Selected text:

Those are the few things I've found out. My sister and many friends are definitely OK, but are having to ride out a 3-day-or-so power outage; I have not heard much about people seriously harmed, but they are inherently the ones we won't hear about yet. Pray for Valdosta.


This, too, has been called IC 1318
Northern wing of the "Butterfly Nebula" in Cygnus


If you scroll down to my wide-field view of the nebulae around Gamma Cygni, you'll see, left of center, two bright nebulae that look like the wings of a butterfly, somewhat separated. This is the northerly of those two wings. They, too, go by the name IC 1318 and are called the Butterfly Nebula (as is another quite different nebula elsewhere).

This picture is something of an extravaganza because it is a stack of 70 (yes, 70) successive 2-minute exposures. All the more daring is the fact that I simply told PixInsight to stack all 70, even though I knew some of them were poorly guided. Because the vast majority were well guided, the outlier-rejection algorithm simply rejected any data that contradicted them, and we got a good picture.

The guiding was not perfect, for two reasons. There were mechanical bumps or jerks occasionally, probably from cables sliding across each other and occasionally catching. And there was some elongation in a mostly (not perfectly) east-west direction apparently due to differential flexure, so that when the guiding software reported excellent tracking, the actual pictures were not quite that good. This is something I will troubleshoot. The guiding imperfections are completely invisible in the picture you see here, which was downsampled about 4×. We aren't going to make a wall poster out of it anyhow (or if we do, we'll keep it downsampled!).

Data shown:
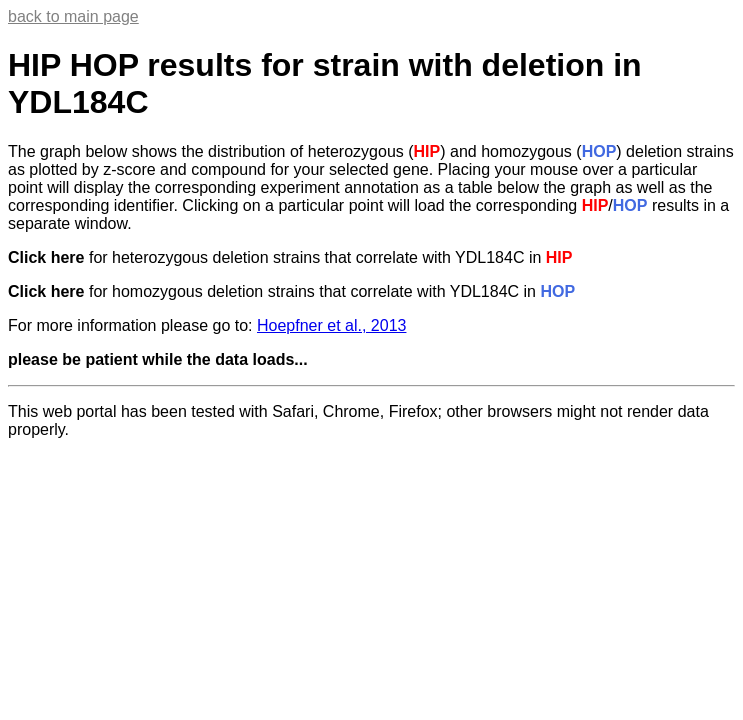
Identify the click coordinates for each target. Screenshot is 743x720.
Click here (46, 257)
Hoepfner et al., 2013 (331, 325)
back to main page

Instructions to follow: Duplicate everything in the Butterfly Nebula text from "This, too, has" down to "a good picture.". Rely only on the Butterfly Nebula text for these.

Task solution:
This, too, has been called IC 1318
Northern wing of the "Butterfly Nebula" in Cygnus


If you scroll down to my wide-field view of the nebulae around Gamma Cygni, you'll see, left of center, two bright nebulae that look like the wings of a butterfly, somewhat separated. This is the northerly of those two wings. They, too, go by the name IC 1318 and are called the Butterfly Nebula (as is another quite different nebula elsewhere).

This picture is something of an extravaganza because it is a stack of 70 (yes, 70) successive 2-minute exposures. All the more daring is the fact that I simply told PixInsight to stack all 70, even though I knew some of them were poorly guided. Because the vast majority were well guided, the outlier-rejection algorithm simply rejected any data that contradicted them, and we got a good picture.